Using the records below, copy every line that holds the string "chevron".

Data items:
+--
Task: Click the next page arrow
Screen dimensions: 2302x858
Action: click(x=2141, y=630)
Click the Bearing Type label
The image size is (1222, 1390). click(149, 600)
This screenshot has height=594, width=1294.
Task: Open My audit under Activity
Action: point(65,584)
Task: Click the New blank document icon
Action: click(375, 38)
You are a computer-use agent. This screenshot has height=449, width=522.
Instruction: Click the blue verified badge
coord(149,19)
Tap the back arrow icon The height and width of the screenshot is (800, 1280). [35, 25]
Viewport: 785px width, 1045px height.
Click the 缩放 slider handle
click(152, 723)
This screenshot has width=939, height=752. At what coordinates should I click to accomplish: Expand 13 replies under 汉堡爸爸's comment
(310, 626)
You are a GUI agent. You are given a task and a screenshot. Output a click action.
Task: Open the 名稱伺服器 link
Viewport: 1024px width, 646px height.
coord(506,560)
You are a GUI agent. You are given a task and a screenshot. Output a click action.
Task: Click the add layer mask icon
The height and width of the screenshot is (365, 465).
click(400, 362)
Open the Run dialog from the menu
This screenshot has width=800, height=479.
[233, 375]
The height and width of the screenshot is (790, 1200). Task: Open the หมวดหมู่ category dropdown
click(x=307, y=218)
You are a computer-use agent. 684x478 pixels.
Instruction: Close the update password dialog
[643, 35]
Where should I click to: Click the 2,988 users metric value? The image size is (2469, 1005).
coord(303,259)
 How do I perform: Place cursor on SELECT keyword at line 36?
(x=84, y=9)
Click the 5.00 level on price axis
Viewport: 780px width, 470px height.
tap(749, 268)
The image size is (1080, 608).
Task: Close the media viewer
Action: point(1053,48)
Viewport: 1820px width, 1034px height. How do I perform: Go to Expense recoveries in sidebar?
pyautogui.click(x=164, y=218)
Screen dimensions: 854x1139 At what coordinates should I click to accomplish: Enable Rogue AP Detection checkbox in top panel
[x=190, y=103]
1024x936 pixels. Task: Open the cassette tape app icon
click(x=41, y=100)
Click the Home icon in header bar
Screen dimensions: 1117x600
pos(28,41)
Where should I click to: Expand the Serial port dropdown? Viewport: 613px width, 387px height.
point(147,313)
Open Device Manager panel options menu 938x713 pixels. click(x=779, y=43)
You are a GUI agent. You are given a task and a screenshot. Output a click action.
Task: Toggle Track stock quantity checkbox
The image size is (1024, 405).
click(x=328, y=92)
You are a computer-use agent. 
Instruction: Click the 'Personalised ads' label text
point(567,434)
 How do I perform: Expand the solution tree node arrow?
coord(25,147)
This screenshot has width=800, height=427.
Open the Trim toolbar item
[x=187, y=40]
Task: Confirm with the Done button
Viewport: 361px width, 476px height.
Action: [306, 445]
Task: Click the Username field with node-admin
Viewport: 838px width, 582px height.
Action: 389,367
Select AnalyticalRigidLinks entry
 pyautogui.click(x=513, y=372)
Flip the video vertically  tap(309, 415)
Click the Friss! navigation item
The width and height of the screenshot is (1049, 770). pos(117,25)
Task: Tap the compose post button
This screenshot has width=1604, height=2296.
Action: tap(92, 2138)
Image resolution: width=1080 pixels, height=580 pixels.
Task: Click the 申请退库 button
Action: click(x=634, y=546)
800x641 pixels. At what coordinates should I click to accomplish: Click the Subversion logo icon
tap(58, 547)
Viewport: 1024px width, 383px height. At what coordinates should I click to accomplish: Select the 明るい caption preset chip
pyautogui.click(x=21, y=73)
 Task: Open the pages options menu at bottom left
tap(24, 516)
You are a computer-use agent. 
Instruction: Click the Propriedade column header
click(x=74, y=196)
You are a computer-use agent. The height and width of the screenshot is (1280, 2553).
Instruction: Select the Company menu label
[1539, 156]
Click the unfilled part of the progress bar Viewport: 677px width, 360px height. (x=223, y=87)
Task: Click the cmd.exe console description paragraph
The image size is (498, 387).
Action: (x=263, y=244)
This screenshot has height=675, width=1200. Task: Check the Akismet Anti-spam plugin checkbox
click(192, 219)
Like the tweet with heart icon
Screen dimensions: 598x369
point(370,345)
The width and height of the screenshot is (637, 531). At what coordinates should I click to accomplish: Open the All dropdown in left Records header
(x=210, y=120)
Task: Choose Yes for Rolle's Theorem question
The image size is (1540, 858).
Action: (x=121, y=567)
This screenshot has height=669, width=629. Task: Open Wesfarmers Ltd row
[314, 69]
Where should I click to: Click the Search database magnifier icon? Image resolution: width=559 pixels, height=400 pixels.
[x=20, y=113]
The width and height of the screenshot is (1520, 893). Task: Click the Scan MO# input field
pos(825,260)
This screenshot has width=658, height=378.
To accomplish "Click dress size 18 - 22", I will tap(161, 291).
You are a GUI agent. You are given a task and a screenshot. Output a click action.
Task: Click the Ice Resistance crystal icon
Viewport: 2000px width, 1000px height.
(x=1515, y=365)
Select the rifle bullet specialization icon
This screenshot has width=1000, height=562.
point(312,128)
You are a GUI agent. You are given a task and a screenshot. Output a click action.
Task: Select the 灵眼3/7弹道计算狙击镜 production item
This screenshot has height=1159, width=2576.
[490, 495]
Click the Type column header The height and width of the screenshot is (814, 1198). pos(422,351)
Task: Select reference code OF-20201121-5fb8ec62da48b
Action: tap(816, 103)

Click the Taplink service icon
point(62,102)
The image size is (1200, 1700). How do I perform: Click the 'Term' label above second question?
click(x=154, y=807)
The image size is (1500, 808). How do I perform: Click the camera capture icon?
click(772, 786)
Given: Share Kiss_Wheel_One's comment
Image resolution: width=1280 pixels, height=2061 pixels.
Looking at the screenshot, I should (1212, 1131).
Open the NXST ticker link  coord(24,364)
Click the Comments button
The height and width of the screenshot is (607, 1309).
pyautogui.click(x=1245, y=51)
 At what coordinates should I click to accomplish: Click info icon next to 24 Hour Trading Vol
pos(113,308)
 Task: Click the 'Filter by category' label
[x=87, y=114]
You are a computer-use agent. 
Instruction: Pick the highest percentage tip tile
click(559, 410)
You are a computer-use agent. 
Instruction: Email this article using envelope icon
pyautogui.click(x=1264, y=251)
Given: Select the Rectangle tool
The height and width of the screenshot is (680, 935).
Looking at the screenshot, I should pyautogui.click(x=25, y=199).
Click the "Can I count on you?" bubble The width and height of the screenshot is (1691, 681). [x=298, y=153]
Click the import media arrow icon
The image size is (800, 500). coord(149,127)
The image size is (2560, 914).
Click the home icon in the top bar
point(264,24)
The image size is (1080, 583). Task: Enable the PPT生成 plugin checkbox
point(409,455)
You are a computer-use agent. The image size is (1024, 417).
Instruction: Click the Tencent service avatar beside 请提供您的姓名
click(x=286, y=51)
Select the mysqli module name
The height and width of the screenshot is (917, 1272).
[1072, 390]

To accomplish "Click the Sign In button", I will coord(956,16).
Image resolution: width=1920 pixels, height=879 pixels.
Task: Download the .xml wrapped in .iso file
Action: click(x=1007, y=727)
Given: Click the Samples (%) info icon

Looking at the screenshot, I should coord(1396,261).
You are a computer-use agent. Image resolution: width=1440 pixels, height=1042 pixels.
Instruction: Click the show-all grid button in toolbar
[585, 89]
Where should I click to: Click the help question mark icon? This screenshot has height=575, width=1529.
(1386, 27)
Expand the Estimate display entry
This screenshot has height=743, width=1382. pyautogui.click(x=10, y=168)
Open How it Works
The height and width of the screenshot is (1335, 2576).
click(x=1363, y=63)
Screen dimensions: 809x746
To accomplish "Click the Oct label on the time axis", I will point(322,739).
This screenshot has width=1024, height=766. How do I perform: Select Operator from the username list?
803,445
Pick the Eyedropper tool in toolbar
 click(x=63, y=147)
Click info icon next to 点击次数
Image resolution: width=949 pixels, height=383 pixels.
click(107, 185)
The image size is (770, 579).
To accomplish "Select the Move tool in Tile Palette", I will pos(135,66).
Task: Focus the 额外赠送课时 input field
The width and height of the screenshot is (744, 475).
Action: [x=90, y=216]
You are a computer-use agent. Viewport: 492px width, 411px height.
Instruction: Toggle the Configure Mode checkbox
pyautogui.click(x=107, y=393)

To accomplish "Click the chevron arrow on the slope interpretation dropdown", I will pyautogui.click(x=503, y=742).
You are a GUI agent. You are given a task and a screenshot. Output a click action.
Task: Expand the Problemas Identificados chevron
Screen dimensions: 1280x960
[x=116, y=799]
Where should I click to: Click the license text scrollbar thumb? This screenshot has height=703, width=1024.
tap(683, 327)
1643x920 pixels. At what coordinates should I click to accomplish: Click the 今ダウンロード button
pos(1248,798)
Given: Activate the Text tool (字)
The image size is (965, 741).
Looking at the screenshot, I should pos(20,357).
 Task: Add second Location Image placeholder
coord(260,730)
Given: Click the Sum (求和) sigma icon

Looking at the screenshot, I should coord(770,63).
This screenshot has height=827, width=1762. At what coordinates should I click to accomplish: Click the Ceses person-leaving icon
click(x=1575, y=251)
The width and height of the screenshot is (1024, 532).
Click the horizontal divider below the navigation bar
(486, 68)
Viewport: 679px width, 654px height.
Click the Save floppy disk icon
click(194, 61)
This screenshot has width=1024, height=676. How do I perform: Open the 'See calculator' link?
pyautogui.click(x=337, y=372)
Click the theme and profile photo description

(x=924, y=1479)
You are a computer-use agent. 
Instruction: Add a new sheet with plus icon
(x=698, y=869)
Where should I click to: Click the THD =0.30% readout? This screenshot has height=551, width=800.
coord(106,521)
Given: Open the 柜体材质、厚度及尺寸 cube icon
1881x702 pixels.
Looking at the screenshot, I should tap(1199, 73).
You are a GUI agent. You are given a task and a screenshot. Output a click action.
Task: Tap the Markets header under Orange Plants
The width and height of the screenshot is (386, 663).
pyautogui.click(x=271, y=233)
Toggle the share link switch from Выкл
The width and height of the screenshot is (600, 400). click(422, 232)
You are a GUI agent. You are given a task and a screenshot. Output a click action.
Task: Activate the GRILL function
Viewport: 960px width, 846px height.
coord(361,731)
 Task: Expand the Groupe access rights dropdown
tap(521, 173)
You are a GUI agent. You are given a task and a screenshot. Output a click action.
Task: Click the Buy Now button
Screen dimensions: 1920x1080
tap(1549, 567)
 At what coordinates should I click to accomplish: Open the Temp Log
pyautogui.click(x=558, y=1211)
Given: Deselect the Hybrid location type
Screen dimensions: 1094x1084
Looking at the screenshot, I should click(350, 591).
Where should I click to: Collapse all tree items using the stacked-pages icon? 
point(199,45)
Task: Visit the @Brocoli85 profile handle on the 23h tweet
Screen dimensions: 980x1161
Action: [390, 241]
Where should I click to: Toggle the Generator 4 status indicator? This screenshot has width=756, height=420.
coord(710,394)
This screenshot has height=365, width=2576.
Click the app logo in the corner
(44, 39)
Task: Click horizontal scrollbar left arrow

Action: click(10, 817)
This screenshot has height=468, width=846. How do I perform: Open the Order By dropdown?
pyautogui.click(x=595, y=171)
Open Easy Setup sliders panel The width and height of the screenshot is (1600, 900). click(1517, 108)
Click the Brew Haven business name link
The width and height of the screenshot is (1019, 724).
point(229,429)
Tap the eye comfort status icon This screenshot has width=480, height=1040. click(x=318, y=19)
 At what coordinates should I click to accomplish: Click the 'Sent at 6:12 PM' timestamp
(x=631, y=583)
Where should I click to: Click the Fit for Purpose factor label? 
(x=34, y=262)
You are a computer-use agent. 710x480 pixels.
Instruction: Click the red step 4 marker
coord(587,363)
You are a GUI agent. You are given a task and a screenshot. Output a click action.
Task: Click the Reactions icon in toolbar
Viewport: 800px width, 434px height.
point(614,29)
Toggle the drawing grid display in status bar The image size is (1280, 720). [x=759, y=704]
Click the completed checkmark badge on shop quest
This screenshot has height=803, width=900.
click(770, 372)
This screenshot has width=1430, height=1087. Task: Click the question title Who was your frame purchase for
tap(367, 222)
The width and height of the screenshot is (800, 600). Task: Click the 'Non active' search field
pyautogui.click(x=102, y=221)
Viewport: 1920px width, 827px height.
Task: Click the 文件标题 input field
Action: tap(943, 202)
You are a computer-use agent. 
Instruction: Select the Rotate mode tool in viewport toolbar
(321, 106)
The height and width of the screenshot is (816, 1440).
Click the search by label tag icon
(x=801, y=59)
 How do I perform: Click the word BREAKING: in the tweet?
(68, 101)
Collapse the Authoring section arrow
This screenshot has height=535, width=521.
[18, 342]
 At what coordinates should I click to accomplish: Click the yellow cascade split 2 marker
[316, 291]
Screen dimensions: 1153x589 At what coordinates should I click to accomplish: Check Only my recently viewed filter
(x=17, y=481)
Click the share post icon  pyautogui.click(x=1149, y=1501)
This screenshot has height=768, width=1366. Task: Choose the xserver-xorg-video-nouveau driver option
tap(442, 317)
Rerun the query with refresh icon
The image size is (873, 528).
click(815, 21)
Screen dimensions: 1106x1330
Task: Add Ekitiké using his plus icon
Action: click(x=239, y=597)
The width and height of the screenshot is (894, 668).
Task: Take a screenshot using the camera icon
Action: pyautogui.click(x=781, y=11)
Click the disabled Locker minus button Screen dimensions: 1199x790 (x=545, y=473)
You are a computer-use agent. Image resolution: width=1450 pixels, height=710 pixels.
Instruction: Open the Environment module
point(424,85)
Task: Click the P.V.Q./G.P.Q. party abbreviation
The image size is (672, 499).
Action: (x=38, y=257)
+--
◆ **Completed exercise**
To accomplish "Click the chevron arrow on the slope interpretation dropdown", I will pyautogui.click(x=503, y=742).
Task: Expand the Problemas Identificados chevron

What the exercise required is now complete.